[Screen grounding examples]
----------------------------------------
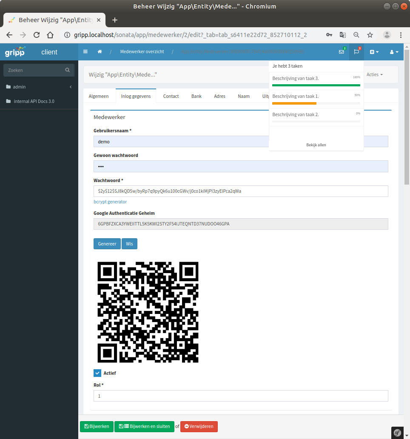Expand the Acties dropdown
The height and width of the screenshot is (439, 410).
[374, 74]
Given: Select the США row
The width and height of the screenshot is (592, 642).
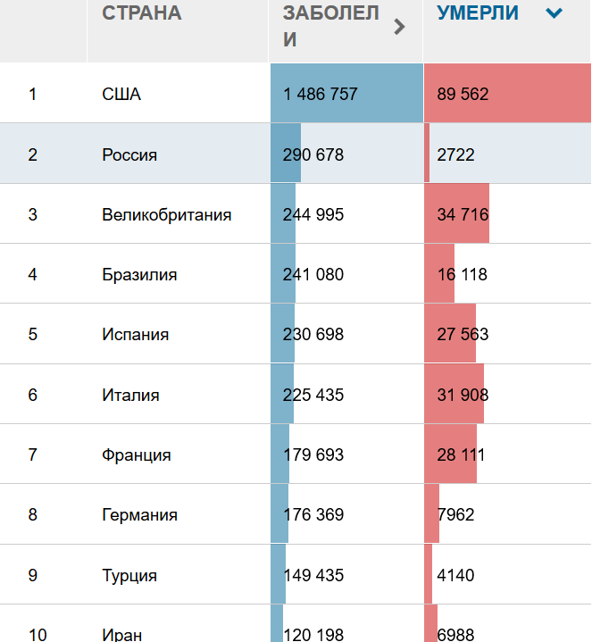Looking at the screenshot, I should [x=296, y=93].
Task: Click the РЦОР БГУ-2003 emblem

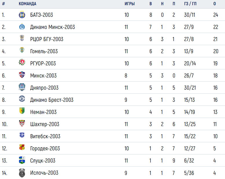Action: click(x=22, y=38)
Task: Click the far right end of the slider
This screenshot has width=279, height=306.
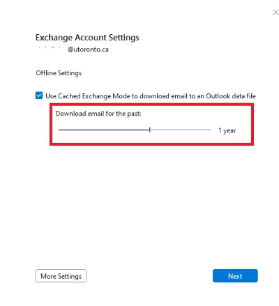Action: tap(210, 130)
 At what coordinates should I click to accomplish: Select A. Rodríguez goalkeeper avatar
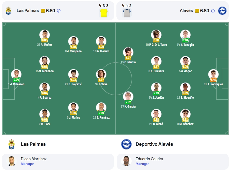(x=213, y=74)
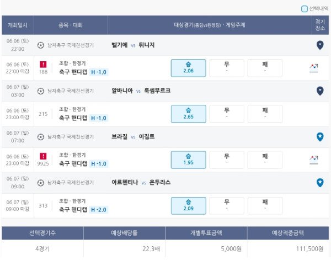Open star venue pin for 아르헨티나 vs 온두라스

point(320,183)
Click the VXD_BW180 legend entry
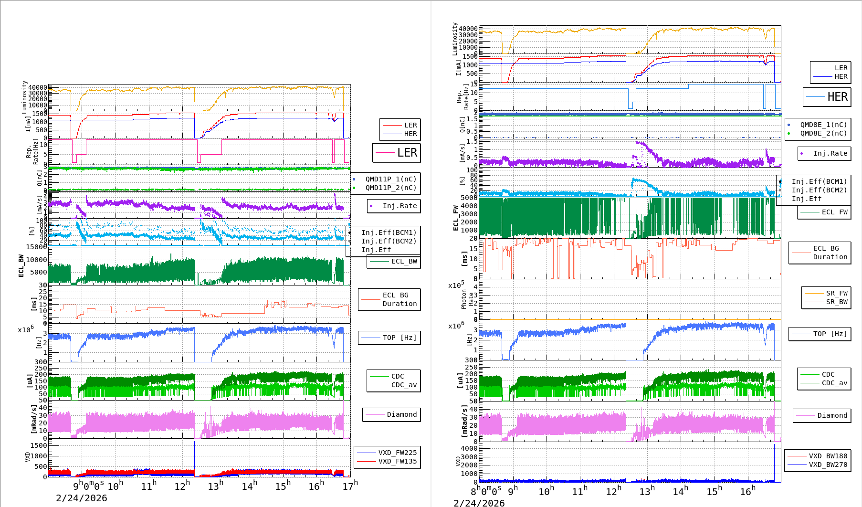 coord(828,456)
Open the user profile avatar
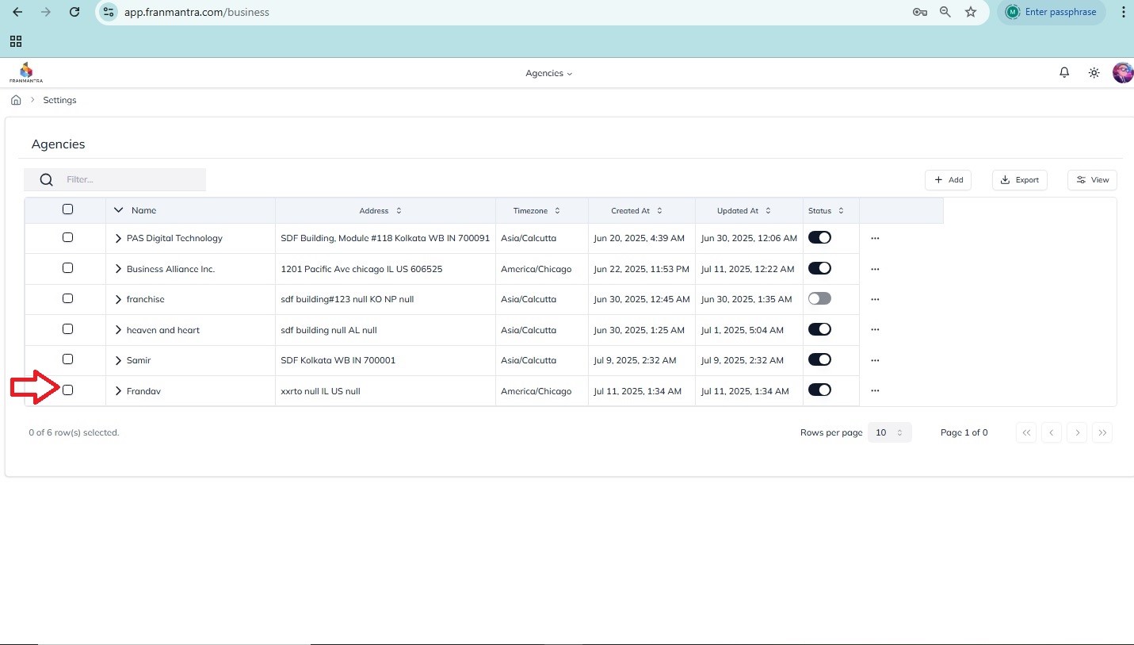Screen dimensions: 1134x645 click(1123, 72)
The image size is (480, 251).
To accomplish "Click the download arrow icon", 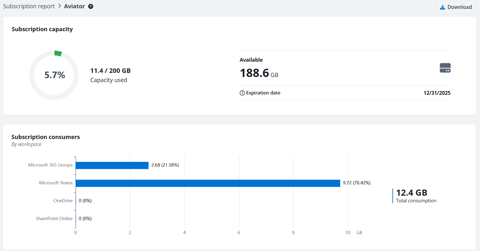I will click(443, 7).
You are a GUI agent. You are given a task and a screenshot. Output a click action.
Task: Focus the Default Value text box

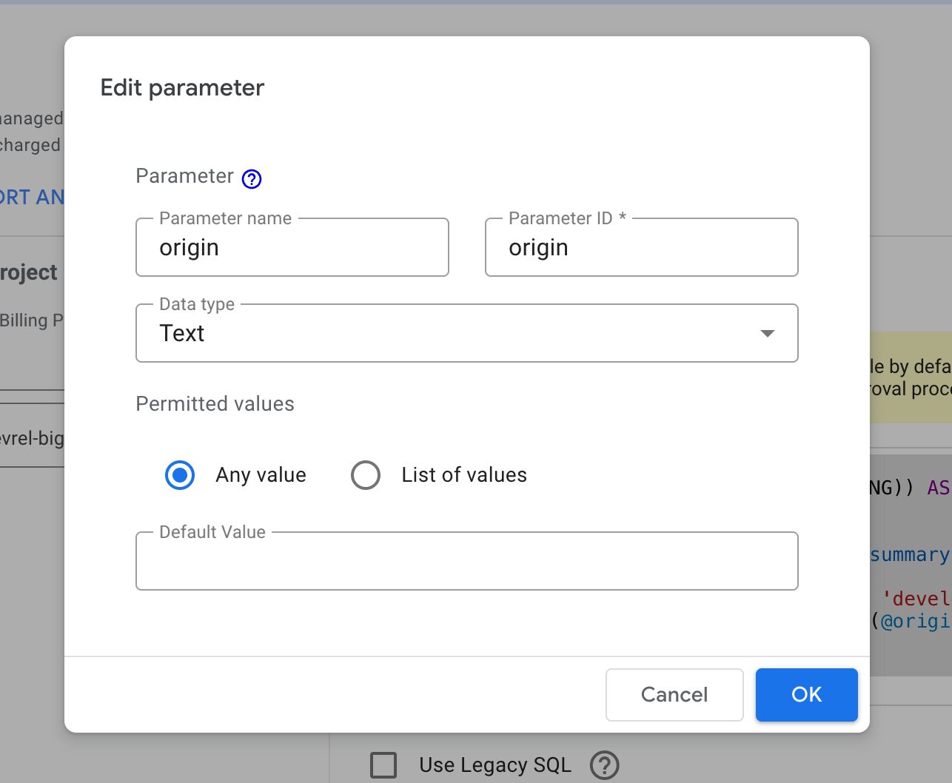tap(466, 561)
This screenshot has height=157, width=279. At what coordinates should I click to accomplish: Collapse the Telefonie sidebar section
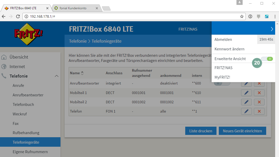pos(57,76)
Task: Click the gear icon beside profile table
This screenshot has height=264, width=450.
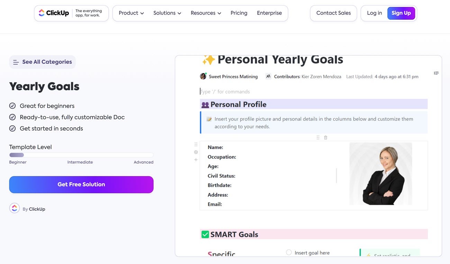Action: click(196, 152)
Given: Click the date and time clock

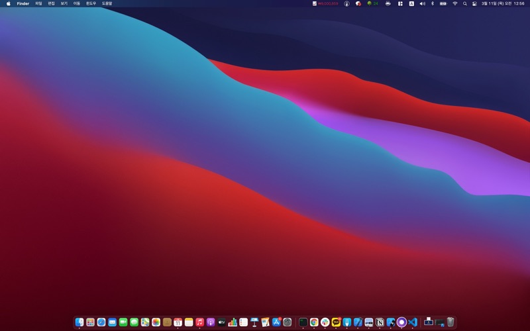Looking at the screenshot, I should [x=503, y=3].
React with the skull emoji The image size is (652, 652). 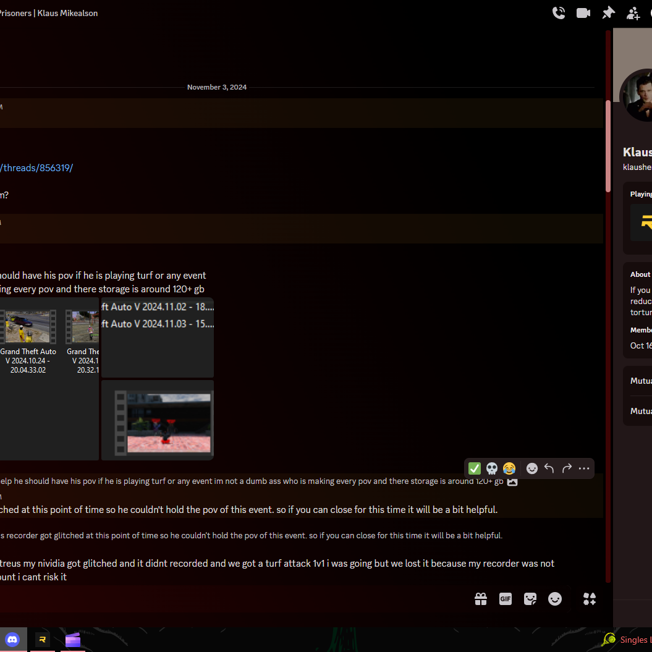[492, 468]
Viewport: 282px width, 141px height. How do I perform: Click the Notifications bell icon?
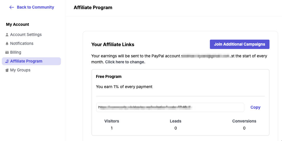pos(7,44)
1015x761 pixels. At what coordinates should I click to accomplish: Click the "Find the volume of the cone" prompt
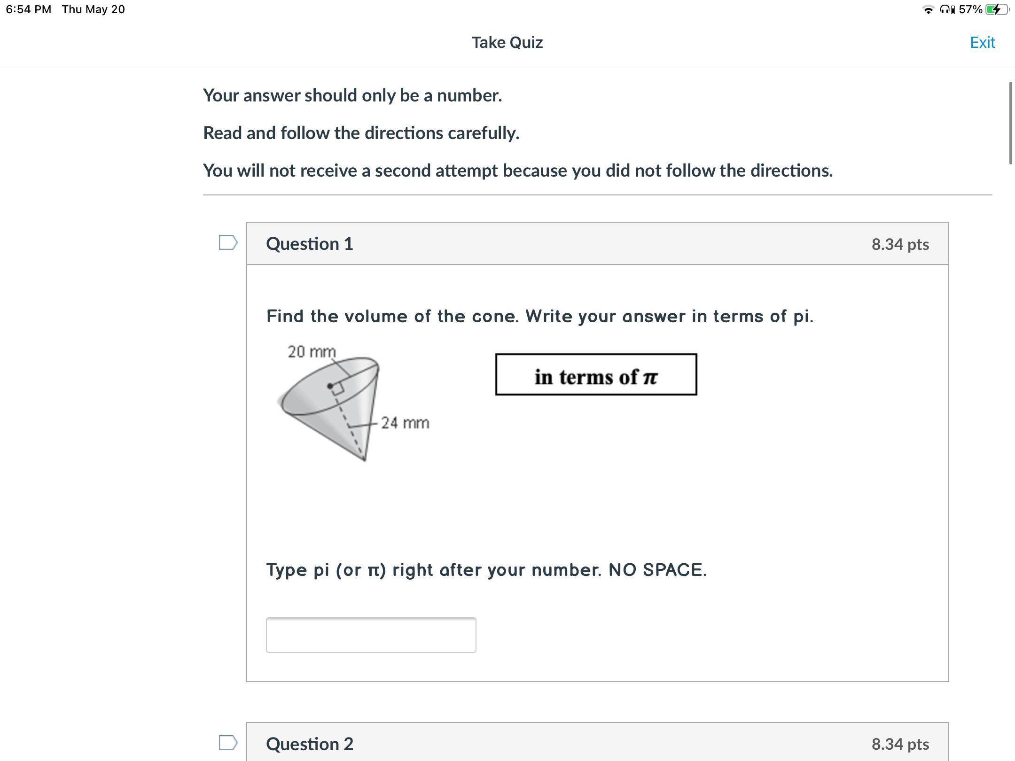(539, 316)
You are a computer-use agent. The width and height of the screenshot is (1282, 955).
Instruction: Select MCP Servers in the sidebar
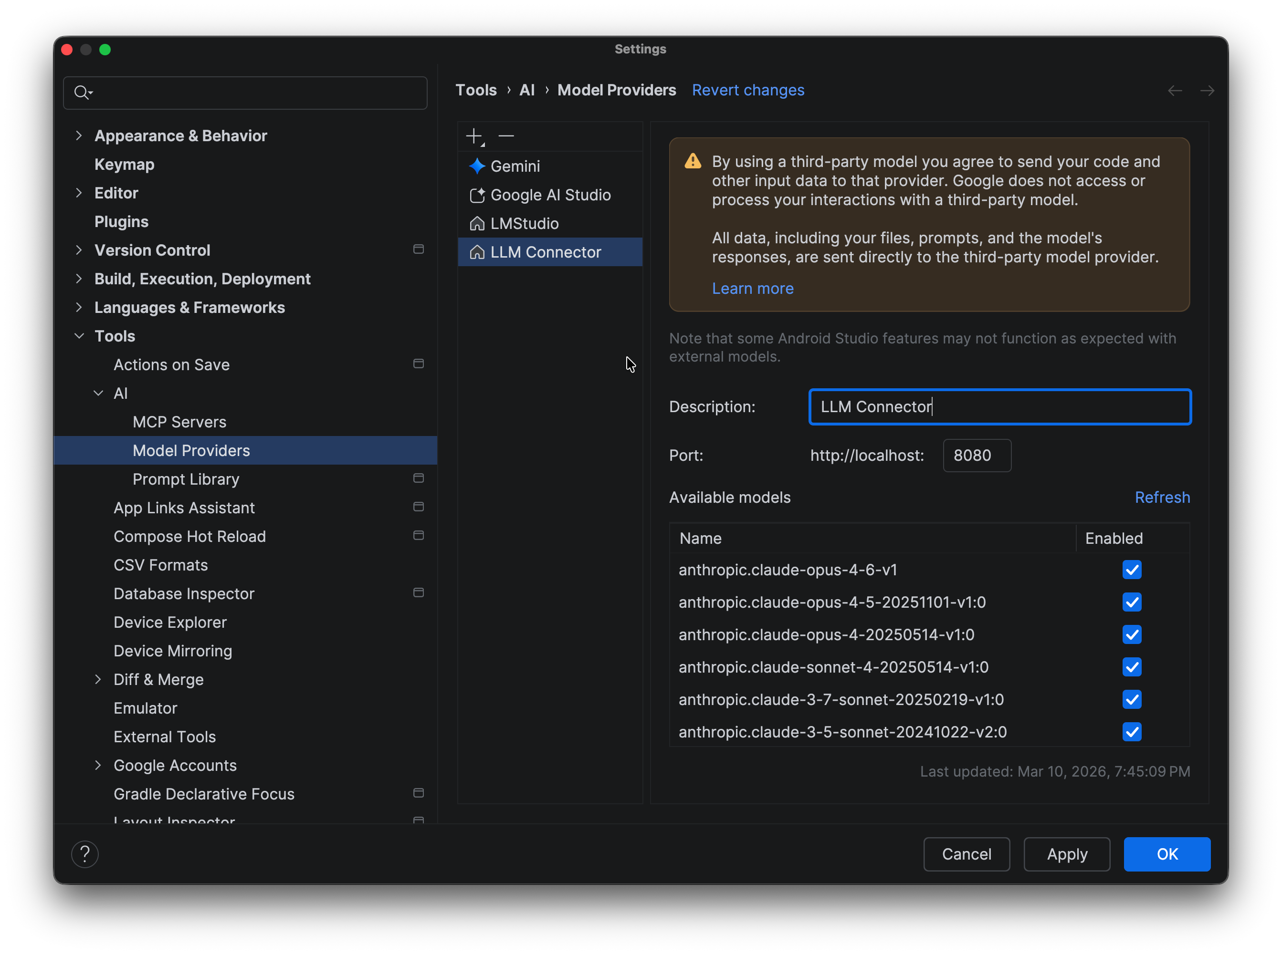[x=179, y=421]
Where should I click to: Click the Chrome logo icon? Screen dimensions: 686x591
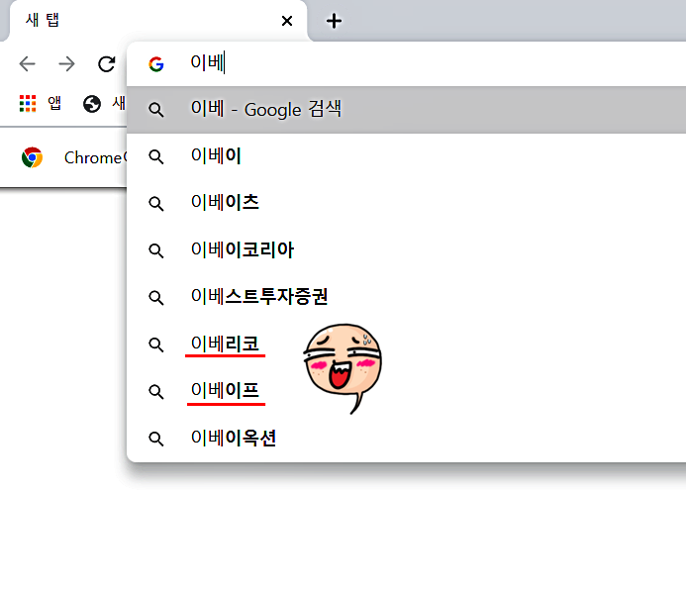(33, 157)

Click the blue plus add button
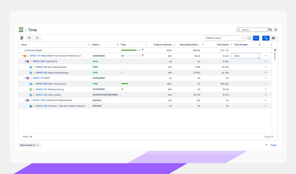[256, 38]
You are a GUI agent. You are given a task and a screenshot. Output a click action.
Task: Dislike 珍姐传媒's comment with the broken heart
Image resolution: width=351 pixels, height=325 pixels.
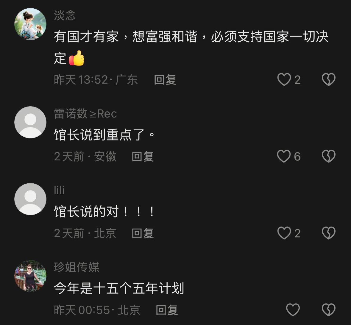pyautogui.click(x=328, y=310)
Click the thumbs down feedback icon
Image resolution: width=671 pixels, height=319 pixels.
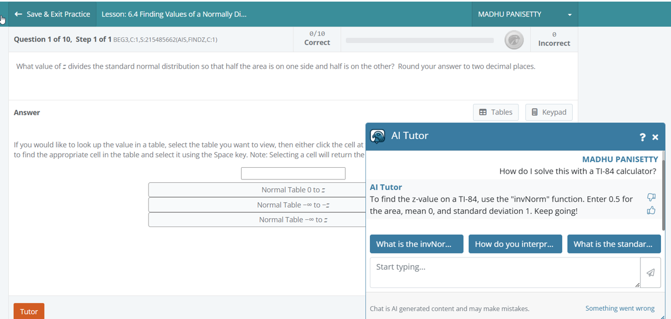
----------------------------------------
__SHORT EXERCISE__.
Copy out every line of the rows above that contains the word "pixels". Case must match.

__ANSWER TO THIS PROBLEM__.
1015x761 pixels. At what coordinates should I click to accomplish: Click the "Find the volume of the cone" prompt
Image resolution: width=351 pixels, height=325 pixels.
Image resolution: width=671 pixels, height=319 pixels.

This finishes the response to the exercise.